Before the COVID-19 pandemic, she says, “We’d have peer support training on a Saturday morning and get breakfast and people would come in (to the Children’s Center). We’d go through the slides together, along with some role playing.” Now, Mead sends slides and videos to potential volunteers.

The materials teach them how to be good listeners and communicators, how to talk about their own experiences without giving medical advice, and when to recommend additional resources.

Those interested in providing support become hospital volunteers and need to complete background checks and Health Insurance Portability and Accountability Act (HIPAA) confidentiality classes, ensuring that the details of their conservations remain private.

As of May of this year, five people, including the Dresses, had been trained to provide support to patients receiving fetal therapy. When matching support volunteers with patients, Mead and the center’s clinicians take into account such factors as the procedure or illness the family is coping with, whether the family has other children and if English is their primary language.

The Dresses know that helping other parents will be time consuming and emotionally wrenching, yet they are eager to begin.

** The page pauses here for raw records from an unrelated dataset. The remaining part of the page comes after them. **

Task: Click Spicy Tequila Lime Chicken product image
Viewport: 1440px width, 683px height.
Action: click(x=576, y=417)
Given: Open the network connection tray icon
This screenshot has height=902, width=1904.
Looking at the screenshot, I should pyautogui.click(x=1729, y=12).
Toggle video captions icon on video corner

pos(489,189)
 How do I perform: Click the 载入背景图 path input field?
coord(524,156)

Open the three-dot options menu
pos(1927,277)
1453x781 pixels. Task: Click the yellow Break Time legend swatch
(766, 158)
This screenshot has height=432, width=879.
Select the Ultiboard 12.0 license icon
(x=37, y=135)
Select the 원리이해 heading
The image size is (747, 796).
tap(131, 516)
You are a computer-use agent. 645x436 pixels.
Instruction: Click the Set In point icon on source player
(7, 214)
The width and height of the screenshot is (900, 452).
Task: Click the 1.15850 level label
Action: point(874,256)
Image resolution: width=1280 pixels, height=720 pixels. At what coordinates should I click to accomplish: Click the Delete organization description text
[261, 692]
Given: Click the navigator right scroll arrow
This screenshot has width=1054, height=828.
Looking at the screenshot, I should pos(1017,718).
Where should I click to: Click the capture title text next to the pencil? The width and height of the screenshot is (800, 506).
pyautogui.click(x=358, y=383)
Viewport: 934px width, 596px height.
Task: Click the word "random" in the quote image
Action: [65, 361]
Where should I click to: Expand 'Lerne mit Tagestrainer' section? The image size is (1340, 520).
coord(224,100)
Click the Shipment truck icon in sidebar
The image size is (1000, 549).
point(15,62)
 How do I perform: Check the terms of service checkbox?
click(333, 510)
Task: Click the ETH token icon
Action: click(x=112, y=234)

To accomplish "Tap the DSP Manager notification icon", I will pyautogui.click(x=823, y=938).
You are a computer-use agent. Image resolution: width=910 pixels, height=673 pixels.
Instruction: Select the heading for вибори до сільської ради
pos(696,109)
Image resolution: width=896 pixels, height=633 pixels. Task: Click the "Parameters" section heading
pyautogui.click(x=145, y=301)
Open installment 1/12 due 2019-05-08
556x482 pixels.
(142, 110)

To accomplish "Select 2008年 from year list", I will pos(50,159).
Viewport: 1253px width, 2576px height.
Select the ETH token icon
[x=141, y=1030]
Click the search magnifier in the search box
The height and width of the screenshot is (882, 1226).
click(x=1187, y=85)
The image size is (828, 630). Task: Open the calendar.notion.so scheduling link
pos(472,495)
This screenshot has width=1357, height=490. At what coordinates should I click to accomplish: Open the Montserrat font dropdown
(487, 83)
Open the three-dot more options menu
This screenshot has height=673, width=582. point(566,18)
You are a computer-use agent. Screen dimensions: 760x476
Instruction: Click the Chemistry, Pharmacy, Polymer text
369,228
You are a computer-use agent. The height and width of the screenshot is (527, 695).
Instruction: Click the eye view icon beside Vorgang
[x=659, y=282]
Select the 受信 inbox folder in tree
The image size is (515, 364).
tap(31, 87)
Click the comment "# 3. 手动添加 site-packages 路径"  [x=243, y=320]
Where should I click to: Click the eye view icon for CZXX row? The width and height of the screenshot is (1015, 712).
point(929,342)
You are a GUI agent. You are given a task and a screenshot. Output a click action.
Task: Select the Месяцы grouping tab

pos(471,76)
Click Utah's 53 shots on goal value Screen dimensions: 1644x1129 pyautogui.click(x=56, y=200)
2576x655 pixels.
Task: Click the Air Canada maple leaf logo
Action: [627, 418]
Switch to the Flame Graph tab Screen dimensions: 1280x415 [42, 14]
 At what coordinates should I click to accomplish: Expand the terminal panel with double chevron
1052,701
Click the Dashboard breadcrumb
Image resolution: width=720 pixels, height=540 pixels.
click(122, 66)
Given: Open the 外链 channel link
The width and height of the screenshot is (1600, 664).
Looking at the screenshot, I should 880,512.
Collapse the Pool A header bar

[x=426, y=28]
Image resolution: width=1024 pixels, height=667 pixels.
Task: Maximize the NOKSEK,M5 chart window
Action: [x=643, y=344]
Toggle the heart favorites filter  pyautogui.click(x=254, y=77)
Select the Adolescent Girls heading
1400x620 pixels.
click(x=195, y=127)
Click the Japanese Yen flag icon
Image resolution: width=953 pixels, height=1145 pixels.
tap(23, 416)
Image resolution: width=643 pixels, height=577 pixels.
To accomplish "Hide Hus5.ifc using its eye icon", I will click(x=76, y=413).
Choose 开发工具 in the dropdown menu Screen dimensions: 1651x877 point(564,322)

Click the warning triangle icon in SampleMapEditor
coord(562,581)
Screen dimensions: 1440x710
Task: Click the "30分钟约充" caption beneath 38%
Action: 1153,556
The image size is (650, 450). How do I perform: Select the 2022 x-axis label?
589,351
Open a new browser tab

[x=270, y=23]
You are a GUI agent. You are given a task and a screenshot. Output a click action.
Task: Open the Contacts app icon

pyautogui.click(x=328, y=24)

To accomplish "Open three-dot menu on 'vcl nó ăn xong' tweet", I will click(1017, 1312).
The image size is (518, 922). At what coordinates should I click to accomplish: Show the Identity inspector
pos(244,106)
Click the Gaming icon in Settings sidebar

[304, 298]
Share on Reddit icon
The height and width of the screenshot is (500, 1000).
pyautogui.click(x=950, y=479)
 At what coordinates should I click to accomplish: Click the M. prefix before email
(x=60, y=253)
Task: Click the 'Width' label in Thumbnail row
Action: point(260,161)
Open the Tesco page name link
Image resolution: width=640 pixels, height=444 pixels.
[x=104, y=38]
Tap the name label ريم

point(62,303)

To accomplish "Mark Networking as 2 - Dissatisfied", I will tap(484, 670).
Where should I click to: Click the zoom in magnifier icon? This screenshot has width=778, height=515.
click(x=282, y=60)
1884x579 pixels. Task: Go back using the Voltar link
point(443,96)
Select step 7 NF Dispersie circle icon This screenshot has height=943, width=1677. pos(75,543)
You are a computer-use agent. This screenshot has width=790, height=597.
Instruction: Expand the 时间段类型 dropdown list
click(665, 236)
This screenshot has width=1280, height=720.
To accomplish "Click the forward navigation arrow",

“We look for ways to keep our son alive in our hearts,” says Michelle Dress. “We've got three other children who are here and healthy and into all sorts of things, which is wonderful. This is a way to make sure we stay rooted and grounded.”

A PFAC for Transgender and Gender Expansive Health

Wendy Grogan

The Johns Hopkins Center for Transgender and Gender Expansive Health established a patient and family advisory council (PFAC) last year. The group, with 13 active members age 21 to mid-50s, meets every other month at The Johns Hopkins Hospital, with a Zoom connection for people not attending in person.

The center’s medical director, Fan Liang, and Helene Hedian, director of clinical education at the center, attend the meetings to listen, answer questions and share new information.

“It’s been a really rich repository of information and feedback,” says Liang. “I think it helps patients feel like they have a direct route to getting information that would not otherwise be easily accessible.”

A top priority for the PFAC is to establish peer support structures, both in groups and one-on-one. Support volunteers receive training and approvals similar to those for the fetal therapy volunteers.

“While each patient’s gender affirmation journey is individual, many people go through similar steps along the way, and similar procedures,” says Hedian. “It can be helpful to have someone with a shared identity to help walk you through.”

Wendy Grogan (pictured above), co-chair of the Center for Transgender and Gender Expansive Health’s PFAC, has a wealth of experience to share about her transition.

Noting that “transgender people often are somewhat isolated,” Grogan wants to start monthly support sessions that would give patients opportunities to talk about their experiences with peers.

Grogan says being on the PFAC has helped her connect with people of similar backgrounds.

“My wife has been incredibly supportive throughout the entire process, and I have family and friends who are supportive,” she says. “But I didn’t really have support within the actual trans community. That’s one area where being a part of the PFAC has allowed me to connect a lot more with others like me.”